Scan the data below and copy each line where "download" occurs.

[[ PROVIDED MATERIAL open ]]

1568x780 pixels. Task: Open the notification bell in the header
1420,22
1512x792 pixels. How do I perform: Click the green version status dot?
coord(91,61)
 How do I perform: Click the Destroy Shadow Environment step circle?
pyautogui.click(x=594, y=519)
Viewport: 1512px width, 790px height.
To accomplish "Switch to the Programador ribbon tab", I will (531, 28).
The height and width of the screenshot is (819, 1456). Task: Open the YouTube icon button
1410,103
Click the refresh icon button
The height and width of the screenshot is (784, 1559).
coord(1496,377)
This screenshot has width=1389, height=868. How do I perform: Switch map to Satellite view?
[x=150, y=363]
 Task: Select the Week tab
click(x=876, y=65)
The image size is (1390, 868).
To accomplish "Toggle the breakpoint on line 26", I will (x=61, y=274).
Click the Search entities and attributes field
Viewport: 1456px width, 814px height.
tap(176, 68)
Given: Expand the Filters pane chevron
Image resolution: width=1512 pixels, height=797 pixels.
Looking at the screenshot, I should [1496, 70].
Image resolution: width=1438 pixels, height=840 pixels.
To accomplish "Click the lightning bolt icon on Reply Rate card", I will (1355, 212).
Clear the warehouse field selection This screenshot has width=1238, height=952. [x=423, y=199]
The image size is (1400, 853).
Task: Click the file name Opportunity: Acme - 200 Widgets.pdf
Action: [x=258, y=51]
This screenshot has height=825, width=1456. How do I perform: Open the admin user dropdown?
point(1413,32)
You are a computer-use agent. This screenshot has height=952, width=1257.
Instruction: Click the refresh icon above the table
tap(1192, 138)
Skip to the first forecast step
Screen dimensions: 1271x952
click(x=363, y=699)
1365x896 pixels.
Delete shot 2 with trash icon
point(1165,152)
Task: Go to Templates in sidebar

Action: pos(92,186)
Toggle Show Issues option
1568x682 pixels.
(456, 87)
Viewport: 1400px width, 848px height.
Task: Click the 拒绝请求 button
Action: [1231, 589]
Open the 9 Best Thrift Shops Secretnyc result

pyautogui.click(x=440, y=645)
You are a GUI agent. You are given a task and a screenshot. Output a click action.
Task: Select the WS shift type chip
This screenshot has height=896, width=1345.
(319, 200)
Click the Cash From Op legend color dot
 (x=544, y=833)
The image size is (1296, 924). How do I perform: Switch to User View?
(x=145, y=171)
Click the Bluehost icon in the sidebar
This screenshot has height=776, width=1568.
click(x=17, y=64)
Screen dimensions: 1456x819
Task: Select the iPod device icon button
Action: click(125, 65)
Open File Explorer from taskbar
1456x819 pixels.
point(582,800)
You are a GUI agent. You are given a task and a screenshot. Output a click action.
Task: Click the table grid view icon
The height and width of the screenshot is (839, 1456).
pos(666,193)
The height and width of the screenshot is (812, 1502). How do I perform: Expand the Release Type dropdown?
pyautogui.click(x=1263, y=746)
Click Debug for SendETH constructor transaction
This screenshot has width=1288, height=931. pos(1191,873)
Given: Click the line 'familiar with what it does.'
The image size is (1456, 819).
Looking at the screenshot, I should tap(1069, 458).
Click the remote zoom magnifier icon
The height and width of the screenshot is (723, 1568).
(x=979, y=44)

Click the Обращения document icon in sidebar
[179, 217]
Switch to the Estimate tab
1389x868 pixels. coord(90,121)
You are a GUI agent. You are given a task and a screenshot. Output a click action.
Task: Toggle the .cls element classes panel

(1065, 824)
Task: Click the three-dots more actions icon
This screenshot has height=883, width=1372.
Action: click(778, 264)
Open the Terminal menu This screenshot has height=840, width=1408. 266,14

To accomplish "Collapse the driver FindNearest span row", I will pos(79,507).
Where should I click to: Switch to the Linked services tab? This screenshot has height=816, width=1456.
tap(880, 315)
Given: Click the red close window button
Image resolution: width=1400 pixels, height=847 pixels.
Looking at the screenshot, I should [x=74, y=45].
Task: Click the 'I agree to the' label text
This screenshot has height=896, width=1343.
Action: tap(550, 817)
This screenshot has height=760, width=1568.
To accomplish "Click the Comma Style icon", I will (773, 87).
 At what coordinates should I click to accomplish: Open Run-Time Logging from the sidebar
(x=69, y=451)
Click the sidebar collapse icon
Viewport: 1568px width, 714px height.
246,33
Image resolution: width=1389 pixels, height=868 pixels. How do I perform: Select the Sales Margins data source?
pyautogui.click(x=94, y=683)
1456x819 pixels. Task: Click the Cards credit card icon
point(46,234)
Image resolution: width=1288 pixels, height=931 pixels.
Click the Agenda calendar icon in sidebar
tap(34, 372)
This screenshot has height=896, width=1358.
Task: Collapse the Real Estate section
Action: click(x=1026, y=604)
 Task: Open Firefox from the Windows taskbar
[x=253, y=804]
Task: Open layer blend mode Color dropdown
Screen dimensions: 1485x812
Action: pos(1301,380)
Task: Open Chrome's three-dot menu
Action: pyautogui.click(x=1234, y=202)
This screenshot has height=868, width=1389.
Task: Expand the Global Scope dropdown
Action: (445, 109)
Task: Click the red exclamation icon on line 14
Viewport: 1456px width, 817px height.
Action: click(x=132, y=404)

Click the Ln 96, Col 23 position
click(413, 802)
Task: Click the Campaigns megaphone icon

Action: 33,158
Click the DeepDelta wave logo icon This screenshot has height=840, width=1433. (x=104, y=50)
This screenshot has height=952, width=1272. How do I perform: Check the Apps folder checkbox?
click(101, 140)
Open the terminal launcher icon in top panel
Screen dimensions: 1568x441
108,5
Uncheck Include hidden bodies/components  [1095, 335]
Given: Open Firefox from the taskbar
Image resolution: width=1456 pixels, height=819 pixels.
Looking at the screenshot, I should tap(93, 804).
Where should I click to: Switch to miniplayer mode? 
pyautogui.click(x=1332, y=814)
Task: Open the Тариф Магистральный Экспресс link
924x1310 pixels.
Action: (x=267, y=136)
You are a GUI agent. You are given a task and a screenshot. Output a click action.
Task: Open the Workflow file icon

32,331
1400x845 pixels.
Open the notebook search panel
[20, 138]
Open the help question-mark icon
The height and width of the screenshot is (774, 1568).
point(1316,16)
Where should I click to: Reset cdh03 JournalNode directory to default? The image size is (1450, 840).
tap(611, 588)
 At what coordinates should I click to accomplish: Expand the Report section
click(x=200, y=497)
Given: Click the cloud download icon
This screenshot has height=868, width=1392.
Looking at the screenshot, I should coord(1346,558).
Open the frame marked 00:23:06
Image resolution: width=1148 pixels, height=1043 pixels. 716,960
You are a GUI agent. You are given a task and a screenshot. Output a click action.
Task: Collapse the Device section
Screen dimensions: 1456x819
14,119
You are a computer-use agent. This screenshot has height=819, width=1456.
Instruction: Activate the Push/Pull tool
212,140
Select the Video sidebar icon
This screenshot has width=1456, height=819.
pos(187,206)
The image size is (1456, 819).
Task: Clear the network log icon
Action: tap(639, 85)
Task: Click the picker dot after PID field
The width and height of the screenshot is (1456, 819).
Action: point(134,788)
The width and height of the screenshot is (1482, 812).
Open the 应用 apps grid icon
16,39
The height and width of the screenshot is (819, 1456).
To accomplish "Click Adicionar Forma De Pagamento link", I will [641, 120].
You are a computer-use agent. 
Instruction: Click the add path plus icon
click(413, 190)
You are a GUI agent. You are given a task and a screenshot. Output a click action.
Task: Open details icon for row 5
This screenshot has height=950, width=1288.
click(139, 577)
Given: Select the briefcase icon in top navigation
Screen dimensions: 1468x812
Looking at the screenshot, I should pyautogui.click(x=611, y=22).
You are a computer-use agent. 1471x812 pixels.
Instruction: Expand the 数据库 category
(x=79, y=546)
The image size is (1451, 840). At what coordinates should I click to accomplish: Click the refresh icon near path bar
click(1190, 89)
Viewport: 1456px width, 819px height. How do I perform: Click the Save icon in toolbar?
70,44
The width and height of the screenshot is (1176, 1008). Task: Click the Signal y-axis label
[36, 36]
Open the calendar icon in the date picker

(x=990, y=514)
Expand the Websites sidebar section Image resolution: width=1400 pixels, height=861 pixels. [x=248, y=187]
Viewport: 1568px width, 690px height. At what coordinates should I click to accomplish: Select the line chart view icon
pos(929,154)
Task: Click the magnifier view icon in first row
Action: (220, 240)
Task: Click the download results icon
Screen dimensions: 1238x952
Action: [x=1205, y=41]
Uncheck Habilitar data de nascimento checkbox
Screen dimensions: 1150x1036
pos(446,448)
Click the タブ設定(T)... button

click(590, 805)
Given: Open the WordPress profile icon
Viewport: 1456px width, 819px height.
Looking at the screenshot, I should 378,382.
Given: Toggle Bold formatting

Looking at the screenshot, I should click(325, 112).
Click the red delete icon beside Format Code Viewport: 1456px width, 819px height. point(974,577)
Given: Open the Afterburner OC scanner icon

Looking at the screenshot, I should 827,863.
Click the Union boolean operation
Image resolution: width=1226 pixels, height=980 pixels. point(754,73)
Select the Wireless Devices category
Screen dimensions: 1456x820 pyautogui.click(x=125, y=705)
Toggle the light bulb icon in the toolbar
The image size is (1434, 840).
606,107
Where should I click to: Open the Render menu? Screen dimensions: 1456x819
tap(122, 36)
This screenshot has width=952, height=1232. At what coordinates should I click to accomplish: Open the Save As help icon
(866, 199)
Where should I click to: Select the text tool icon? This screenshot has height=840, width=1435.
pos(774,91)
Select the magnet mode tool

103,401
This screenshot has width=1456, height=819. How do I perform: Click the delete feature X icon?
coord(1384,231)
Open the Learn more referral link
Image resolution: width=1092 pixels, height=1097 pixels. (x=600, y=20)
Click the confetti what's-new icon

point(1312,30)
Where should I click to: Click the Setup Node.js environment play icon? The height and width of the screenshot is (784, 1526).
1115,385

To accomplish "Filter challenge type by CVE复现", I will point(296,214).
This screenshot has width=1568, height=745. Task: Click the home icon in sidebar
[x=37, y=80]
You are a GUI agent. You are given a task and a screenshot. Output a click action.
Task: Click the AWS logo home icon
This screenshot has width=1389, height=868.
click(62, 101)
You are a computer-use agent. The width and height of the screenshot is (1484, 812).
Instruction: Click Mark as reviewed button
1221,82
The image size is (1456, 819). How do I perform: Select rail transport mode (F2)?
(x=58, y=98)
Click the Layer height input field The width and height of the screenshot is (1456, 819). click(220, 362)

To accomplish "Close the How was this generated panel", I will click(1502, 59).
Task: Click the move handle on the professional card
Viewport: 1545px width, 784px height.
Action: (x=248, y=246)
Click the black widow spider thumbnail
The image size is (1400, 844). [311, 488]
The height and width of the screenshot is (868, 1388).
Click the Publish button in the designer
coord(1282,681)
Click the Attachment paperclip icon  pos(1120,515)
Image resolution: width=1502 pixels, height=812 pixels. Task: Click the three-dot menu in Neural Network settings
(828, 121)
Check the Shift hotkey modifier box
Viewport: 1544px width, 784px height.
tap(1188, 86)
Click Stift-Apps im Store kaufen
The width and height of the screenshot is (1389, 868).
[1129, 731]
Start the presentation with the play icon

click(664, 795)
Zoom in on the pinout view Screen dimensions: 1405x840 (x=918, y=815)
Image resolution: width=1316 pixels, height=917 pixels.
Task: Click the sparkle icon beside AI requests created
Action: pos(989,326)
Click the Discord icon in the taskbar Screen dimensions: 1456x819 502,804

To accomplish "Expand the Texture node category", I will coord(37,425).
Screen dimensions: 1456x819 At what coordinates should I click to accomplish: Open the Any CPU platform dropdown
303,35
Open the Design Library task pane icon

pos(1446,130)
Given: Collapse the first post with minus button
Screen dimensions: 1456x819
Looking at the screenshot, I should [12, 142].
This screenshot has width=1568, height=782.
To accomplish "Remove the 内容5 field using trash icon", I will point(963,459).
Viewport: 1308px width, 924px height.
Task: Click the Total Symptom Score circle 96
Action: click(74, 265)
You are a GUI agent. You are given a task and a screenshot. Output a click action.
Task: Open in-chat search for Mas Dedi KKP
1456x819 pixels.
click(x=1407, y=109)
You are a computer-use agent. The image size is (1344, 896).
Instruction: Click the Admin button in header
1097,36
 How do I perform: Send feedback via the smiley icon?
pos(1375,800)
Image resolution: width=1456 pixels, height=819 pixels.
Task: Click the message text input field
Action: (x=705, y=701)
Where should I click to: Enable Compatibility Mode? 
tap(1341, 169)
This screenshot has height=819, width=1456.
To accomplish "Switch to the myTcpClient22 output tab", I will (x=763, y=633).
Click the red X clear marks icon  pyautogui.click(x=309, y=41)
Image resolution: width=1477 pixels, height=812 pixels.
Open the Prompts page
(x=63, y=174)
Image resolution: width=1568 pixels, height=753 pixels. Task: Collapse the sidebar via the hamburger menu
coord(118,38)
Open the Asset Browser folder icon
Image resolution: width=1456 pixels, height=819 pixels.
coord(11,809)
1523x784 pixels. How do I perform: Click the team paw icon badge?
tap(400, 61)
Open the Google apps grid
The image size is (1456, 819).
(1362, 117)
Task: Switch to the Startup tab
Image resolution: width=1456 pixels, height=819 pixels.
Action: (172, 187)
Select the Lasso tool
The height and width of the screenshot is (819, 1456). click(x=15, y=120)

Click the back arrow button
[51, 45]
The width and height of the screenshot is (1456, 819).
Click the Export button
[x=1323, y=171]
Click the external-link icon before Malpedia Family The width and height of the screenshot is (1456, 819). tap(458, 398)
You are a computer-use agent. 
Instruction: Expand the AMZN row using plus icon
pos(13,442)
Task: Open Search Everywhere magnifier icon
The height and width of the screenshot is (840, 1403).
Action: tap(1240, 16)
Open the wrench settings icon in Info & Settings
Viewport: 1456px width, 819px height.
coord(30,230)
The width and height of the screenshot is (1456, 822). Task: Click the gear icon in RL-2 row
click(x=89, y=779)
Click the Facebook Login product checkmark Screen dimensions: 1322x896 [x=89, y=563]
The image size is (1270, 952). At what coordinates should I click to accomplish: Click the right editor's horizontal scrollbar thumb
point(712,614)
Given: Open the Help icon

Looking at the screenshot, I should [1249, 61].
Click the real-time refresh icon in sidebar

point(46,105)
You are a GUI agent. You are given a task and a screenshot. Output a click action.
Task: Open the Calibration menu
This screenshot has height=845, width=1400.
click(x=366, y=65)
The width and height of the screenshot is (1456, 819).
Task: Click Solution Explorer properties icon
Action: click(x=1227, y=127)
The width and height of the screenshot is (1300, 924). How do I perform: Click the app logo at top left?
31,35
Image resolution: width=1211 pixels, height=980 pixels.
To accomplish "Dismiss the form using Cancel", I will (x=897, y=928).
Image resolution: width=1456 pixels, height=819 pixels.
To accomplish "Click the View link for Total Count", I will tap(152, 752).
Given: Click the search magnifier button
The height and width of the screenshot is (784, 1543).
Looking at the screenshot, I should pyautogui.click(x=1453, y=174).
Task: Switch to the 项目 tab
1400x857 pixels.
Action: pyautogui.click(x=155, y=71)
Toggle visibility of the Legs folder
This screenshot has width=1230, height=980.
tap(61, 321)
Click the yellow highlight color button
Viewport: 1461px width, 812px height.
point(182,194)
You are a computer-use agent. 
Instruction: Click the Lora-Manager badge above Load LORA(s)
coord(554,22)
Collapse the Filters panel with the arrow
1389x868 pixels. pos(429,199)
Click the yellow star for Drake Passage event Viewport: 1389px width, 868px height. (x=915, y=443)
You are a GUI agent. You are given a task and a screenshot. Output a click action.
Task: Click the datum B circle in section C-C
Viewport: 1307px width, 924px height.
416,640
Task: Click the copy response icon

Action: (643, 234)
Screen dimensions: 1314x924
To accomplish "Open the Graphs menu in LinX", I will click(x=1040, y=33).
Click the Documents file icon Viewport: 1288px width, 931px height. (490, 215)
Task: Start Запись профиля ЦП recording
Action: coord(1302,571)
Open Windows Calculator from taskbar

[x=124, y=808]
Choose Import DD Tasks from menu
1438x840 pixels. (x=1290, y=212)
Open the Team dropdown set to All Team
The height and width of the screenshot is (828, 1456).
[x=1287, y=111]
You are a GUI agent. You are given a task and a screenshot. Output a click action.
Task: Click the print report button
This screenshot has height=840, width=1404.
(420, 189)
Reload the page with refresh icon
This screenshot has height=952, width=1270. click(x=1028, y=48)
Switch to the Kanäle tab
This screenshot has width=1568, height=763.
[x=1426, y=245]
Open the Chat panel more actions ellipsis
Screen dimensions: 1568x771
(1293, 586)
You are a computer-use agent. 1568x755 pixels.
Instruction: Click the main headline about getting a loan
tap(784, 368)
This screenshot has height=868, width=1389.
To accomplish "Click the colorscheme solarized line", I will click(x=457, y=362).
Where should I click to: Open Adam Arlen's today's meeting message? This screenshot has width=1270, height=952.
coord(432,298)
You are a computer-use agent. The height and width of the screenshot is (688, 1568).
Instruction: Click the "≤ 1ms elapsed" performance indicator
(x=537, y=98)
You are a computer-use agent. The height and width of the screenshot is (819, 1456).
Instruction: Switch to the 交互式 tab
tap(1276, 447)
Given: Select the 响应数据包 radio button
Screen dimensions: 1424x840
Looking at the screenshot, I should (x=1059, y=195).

[[ PROVIDED MATERIAL closed ]]

* **YOUR RESPONSE**:
Given: Click the cloud download icon
Task: Click the download results icon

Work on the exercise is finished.